### [RECORDS SUPPLIED]
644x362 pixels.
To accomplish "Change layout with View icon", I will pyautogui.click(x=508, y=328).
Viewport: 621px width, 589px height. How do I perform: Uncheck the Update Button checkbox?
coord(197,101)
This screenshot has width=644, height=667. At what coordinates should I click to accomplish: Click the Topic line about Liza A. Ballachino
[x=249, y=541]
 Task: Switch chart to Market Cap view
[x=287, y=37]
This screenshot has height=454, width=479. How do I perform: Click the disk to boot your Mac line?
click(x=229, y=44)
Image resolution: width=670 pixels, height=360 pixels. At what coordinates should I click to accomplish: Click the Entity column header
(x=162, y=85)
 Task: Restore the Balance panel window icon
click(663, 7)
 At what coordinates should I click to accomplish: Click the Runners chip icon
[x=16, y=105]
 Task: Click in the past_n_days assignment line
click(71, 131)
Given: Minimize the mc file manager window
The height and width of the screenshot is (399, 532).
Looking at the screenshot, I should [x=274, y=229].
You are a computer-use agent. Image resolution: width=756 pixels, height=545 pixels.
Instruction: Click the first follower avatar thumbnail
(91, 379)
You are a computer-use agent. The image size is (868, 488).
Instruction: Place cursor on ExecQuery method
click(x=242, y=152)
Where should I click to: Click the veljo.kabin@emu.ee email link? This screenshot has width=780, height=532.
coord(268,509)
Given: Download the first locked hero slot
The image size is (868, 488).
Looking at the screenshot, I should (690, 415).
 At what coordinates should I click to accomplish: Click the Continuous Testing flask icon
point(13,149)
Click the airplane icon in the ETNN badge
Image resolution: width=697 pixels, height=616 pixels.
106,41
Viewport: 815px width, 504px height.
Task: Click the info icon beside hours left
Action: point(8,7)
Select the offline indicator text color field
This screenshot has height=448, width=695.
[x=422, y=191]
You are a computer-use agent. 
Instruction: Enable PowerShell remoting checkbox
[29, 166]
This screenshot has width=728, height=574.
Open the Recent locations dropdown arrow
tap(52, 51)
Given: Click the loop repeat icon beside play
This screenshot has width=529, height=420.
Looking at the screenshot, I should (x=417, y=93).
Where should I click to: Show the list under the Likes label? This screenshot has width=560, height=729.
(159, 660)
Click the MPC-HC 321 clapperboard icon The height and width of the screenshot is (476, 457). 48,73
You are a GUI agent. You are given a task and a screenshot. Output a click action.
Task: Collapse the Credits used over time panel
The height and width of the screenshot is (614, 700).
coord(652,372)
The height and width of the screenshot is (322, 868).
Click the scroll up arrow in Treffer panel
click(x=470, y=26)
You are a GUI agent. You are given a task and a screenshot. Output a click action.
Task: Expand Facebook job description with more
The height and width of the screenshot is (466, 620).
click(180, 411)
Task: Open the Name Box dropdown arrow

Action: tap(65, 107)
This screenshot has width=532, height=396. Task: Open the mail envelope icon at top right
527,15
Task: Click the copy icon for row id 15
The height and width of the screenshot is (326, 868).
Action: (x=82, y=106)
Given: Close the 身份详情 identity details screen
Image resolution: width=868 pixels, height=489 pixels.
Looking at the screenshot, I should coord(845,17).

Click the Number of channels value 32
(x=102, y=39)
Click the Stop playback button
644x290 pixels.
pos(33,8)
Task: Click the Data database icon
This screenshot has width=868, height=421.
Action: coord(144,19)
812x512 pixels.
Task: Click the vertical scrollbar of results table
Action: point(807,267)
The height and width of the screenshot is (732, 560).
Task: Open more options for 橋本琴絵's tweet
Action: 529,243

### [EXERCISE AIM]
Scan the listing for the word "computer". Copy every line in which it appears.

### [FINISHED TASK]
You are a computer-use agent. Image resolution: width=756 pixels, height=545 pixels.
You are a computer-use agent. The image size is (868, 488).
You are a computer-use agent. 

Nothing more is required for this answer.